Super talented employee driving you crazy - sonabinu
http://management.fortune.cnn.com/2012/11/30/talented-employees-management/

======
rpwilcox
The question raised in this question and answer column seems to me to serve as
a warning for companies who are only looking for "rockstar" developers: often
they come with a rockstar attitude.

Or even if your team seems like mild mannered programmers, you suddenly get a
MBA a few levels above you and suddenly your team is branded as "unmanageable"
because maybe people don't get in under 10 AM or something. (Or your group
tries to push back on project scope vs deadlines or whatever).

------
pasbesoin
I kind of hope that "HMHP" learns of this letter from "Baffled Boss" and
decides to GTFO.

I've had more than one "Baffled Boss". (While I was not simply dismissive of
process, neither was I a slave to it.) In retrospect, there is only one
solution: Find a different boss.

I realize this will sound harsh.
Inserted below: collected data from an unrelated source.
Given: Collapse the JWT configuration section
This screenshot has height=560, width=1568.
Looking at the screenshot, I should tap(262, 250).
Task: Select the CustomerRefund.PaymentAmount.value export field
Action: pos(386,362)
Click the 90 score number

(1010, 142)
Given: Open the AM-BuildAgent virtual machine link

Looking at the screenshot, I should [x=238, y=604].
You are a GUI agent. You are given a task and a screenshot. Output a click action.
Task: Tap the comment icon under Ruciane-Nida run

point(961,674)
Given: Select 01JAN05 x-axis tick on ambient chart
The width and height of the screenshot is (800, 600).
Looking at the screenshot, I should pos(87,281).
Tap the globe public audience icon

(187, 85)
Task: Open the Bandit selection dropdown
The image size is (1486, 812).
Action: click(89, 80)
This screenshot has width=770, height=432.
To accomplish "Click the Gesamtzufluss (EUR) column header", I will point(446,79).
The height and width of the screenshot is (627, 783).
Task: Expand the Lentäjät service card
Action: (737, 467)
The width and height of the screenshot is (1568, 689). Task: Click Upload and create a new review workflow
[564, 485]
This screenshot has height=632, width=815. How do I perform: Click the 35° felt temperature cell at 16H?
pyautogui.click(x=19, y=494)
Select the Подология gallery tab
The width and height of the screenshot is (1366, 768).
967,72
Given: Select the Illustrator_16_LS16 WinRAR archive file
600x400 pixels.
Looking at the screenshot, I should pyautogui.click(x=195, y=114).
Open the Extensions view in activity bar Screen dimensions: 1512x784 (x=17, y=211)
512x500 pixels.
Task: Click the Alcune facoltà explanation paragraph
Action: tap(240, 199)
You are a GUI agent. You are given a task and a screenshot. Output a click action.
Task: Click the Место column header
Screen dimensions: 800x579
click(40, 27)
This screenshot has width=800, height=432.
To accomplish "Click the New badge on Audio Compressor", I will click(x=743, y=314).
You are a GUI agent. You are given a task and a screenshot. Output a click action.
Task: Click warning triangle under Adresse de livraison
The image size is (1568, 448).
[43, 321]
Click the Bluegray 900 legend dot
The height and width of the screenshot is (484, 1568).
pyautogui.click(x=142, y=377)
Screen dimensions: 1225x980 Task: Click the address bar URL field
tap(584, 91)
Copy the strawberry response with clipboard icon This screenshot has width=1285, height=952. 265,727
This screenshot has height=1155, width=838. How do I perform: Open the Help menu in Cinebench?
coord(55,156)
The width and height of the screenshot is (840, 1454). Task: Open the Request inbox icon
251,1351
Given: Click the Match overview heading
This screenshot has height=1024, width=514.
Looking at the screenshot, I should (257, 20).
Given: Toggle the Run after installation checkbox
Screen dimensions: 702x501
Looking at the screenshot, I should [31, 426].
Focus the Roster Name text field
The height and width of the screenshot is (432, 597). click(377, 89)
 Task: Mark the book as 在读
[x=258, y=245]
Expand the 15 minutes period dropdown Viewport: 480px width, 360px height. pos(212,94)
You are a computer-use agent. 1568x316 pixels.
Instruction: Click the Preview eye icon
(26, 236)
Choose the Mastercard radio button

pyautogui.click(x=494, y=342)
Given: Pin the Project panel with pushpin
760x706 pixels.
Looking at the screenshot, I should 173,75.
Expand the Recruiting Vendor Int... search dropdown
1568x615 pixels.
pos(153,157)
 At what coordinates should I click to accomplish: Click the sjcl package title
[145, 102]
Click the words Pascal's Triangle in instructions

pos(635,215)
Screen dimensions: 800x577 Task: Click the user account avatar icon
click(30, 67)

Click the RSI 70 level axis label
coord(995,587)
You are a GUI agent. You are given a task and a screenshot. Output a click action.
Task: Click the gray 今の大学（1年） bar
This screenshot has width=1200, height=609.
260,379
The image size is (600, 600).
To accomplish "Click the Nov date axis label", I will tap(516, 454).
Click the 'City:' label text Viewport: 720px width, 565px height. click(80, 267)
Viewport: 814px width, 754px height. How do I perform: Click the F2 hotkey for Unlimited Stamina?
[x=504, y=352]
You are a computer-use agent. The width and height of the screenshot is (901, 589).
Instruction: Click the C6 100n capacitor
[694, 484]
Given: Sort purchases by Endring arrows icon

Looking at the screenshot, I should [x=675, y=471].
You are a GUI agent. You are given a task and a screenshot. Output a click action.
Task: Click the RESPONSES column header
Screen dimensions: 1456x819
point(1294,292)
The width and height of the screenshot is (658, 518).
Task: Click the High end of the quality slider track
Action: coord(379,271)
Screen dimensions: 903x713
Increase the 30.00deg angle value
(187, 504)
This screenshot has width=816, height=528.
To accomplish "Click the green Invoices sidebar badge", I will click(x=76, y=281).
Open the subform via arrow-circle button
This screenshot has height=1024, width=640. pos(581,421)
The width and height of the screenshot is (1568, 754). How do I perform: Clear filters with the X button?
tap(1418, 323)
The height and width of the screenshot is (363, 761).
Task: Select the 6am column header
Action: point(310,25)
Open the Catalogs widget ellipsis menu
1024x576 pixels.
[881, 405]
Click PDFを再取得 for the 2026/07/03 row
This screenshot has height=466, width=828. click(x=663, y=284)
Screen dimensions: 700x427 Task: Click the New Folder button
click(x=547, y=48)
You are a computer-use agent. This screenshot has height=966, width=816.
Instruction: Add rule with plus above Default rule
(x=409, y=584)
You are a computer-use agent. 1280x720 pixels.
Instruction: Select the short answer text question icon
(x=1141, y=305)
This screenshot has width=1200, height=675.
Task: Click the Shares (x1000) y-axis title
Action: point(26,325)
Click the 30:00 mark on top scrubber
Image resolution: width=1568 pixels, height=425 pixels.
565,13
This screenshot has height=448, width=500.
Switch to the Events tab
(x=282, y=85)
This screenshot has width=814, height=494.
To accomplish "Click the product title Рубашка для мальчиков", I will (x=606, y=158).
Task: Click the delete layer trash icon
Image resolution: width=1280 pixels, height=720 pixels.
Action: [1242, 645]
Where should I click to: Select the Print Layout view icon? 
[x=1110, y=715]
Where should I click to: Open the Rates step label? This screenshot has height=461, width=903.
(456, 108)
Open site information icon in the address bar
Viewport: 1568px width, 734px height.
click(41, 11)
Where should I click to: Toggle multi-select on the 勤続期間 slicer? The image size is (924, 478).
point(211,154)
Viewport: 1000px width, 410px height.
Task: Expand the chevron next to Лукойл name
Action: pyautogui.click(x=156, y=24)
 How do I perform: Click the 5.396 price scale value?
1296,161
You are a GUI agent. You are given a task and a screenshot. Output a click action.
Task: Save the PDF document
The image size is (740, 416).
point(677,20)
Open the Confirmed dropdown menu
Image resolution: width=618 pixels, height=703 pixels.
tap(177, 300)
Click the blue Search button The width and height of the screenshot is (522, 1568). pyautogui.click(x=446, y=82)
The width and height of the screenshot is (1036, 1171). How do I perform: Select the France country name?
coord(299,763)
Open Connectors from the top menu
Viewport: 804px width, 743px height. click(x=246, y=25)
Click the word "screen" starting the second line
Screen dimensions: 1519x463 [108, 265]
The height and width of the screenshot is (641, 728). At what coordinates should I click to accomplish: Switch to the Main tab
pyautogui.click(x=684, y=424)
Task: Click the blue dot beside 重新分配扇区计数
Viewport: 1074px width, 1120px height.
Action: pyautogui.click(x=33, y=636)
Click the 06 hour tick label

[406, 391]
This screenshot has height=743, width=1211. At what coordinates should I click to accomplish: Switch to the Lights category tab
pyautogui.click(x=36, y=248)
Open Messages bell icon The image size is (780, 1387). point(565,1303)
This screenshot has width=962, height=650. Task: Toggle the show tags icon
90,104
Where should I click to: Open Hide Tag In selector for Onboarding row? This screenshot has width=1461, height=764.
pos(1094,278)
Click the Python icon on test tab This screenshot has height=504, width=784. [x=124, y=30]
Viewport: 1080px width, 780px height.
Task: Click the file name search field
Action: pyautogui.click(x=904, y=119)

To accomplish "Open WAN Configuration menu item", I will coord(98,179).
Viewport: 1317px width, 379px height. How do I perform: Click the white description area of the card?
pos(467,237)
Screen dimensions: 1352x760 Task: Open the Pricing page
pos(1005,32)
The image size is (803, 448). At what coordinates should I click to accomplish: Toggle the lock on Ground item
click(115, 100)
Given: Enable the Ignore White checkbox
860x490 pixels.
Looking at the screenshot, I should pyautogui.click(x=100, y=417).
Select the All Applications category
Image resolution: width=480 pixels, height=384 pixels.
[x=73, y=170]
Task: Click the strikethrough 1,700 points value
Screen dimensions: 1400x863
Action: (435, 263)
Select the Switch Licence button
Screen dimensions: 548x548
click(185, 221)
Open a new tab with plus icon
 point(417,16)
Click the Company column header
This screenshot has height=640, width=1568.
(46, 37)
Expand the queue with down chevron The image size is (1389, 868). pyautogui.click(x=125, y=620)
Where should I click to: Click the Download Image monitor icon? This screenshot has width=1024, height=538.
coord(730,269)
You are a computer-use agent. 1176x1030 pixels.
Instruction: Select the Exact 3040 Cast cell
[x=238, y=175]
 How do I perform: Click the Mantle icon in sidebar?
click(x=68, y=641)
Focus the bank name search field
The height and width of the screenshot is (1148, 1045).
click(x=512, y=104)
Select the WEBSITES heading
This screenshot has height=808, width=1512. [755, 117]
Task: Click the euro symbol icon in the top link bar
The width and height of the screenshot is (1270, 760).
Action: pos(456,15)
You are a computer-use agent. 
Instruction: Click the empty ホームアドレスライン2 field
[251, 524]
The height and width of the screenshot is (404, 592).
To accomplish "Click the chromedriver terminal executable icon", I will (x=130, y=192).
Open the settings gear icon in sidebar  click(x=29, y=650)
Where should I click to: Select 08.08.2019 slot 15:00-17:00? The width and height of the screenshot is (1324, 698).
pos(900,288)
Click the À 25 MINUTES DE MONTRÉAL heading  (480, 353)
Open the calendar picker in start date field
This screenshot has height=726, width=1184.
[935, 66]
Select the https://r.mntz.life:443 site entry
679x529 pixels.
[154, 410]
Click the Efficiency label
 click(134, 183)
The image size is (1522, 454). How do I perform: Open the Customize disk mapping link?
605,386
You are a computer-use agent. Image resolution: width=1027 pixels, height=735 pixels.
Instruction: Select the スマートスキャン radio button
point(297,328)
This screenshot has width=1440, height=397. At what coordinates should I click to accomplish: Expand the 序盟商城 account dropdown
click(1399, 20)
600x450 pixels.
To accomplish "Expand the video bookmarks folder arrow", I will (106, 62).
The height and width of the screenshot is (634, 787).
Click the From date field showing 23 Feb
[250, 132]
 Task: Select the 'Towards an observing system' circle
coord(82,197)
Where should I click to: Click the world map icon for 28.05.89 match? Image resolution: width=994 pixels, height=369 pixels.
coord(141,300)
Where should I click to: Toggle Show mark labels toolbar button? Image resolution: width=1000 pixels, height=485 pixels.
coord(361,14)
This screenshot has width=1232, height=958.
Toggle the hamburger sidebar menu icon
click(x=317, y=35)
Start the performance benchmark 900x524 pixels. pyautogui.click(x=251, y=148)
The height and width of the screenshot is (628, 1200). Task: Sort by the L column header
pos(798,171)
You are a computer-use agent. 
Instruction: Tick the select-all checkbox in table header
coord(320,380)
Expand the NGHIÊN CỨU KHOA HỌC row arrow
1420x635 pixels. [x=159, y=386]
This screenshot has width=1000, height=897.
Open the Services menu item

Maybe I'm over-reacting, at the moment. But
looking back, the longer such friction continued, the more problematic it
became.

I had one boss who was smart enough to kind of figure things out, and after a
rocky start we ended up getting along. Another boss who didn't understand what
I did, technically, but with whom I established fairly strong mutual trust.
(He in turn came through for me significantly in terms of management.)

But then, I've had some "Baffled Bosses". They simply aren't batting in your
league. And eventually, they will cut you one way or another in pursuit of
their own career and/or sense of well-being.